#### [INSTRUCTIONS FOR THE TASK]
Look through the material and tally each line bearing the word "pixels". Give only the total.

#### [MATERIAL FOR THE TASK]
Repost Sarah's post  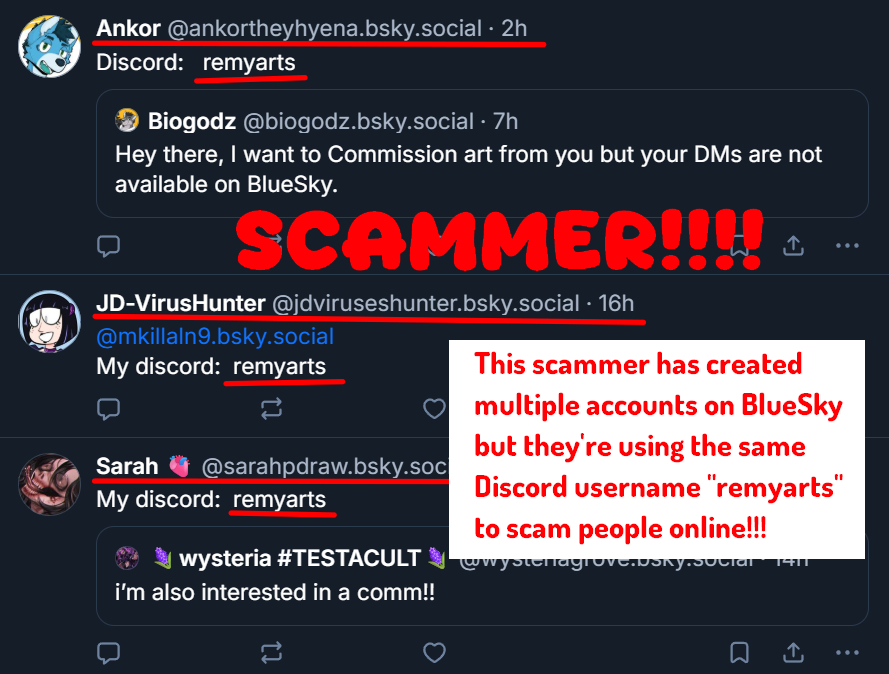(271, 653)
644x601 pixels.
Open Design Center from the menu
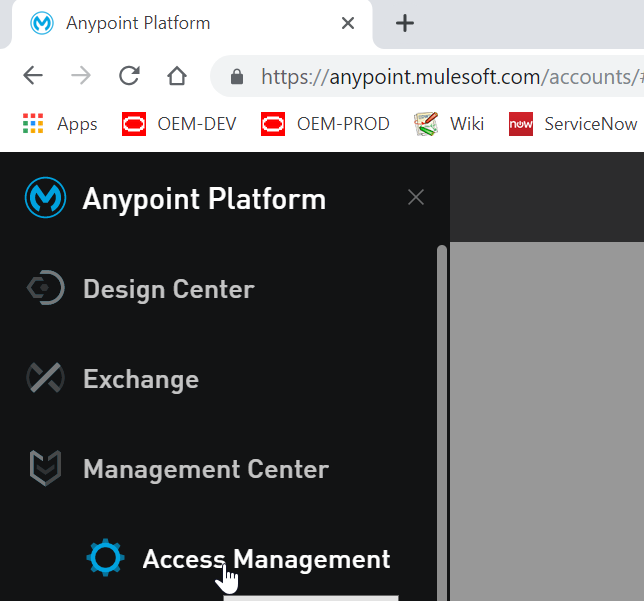(168, 289)
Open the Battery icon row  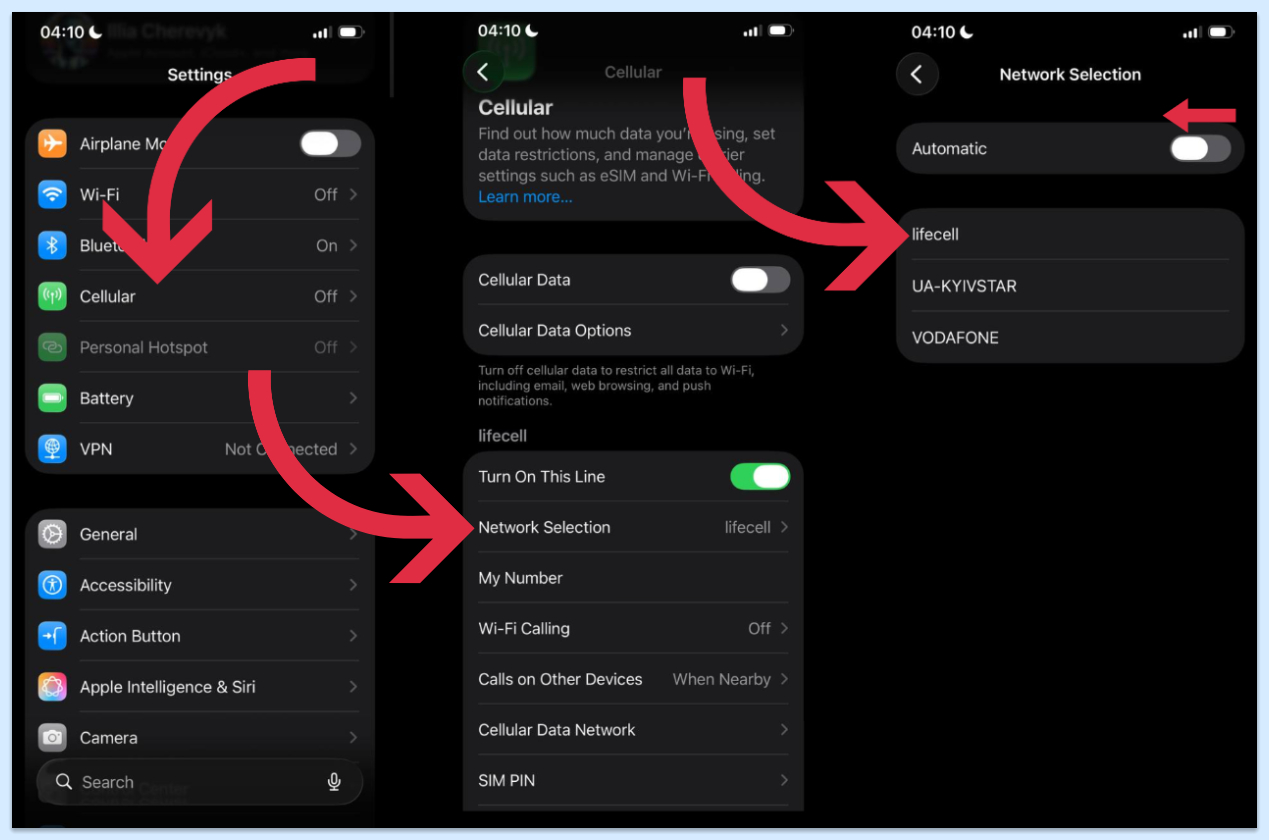(52, 398)
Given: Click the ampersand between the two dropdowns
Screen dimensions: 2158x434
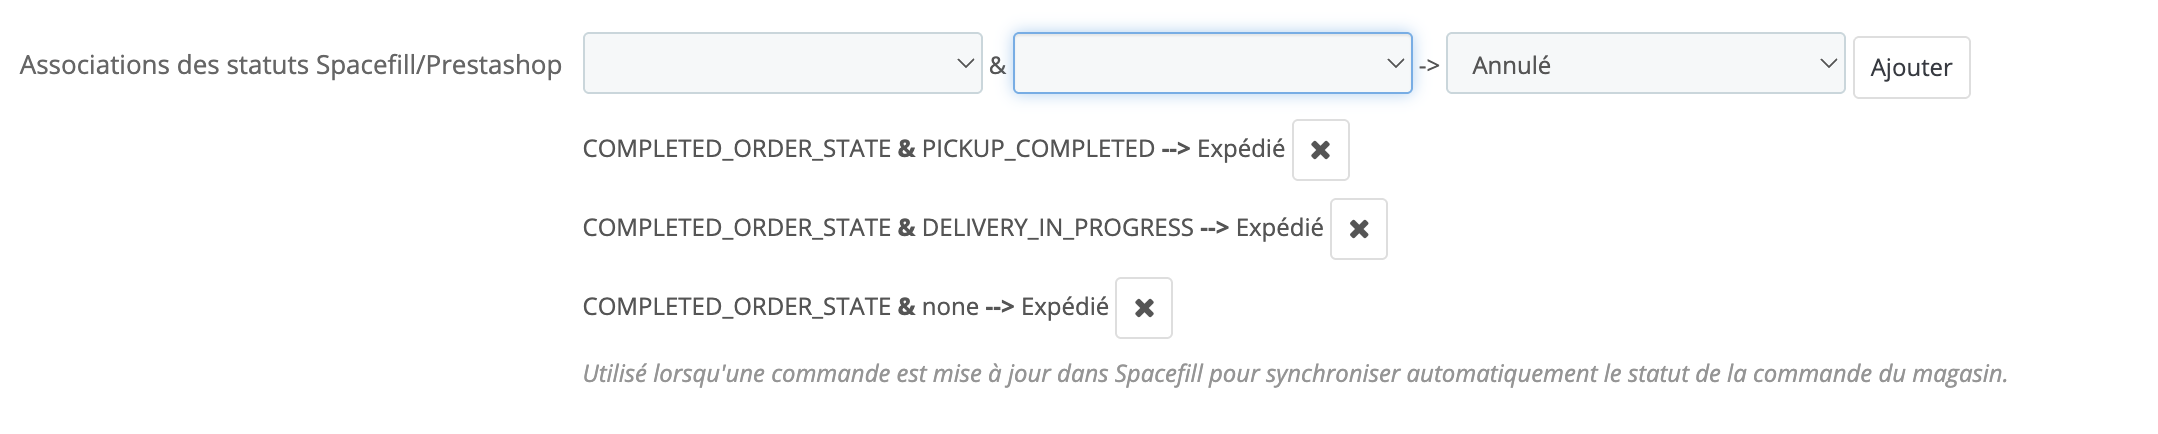Looking at the screenshot, I should pyautogui.click(x=997, y=66).
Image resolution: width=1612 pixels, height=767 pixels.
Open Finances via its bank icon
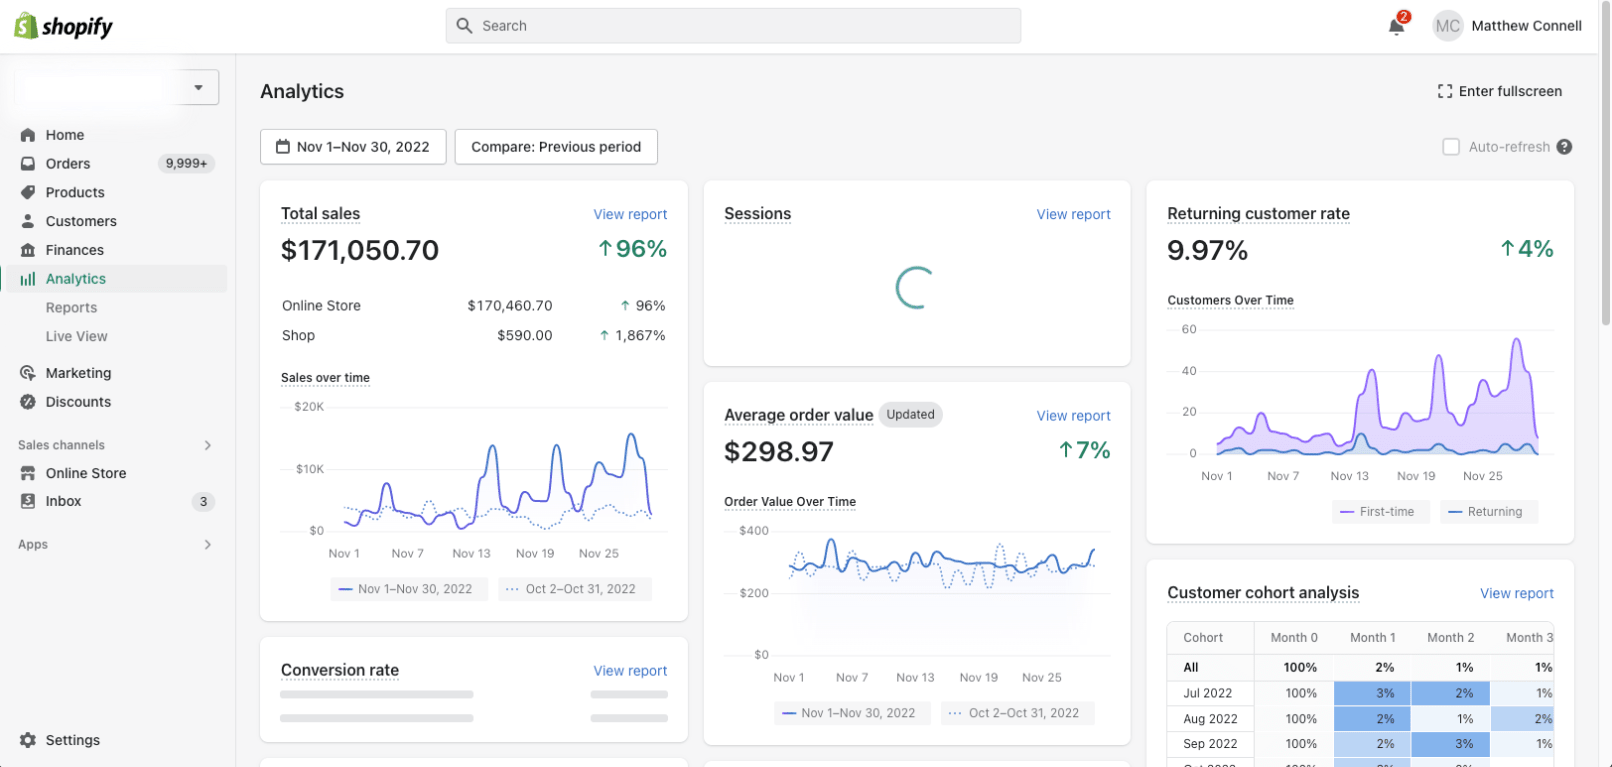click(28, 250)
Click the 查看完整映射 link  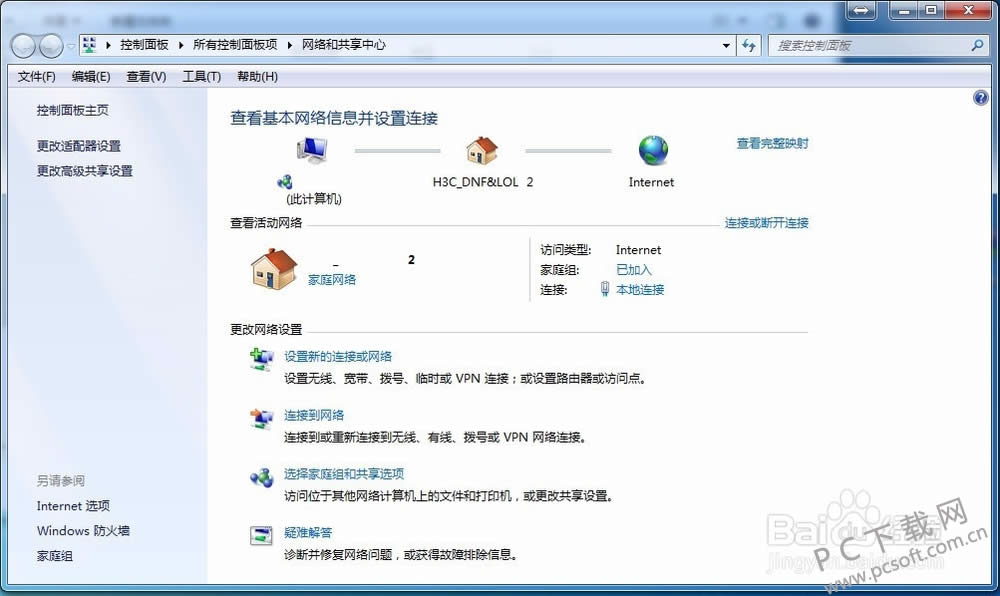coord(772,144)
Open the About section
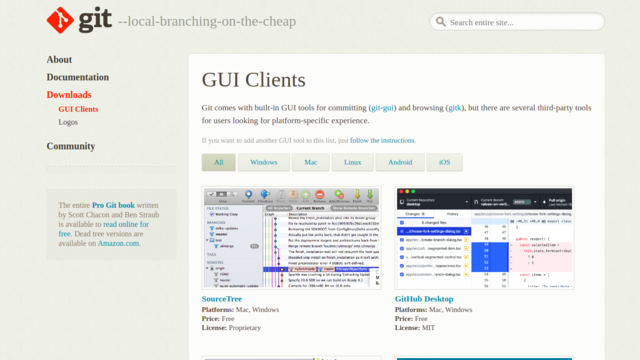This screenshot has width=640, height=360. (59, 60)
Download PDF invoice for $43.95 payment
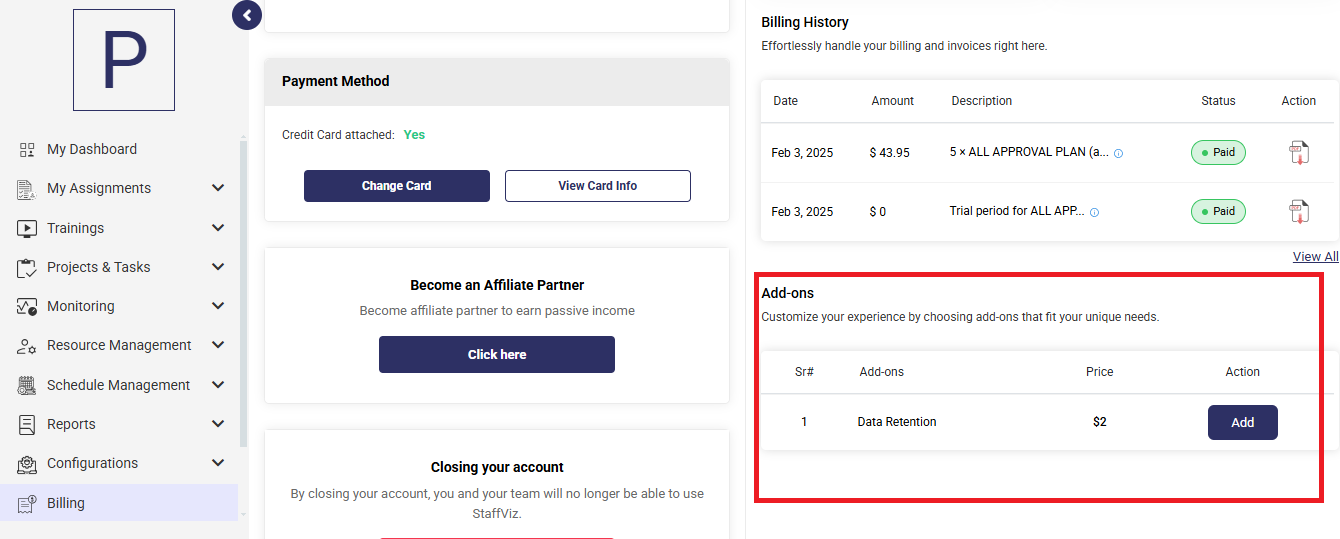 [x=1298, y=153]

#### [ANSWER]
2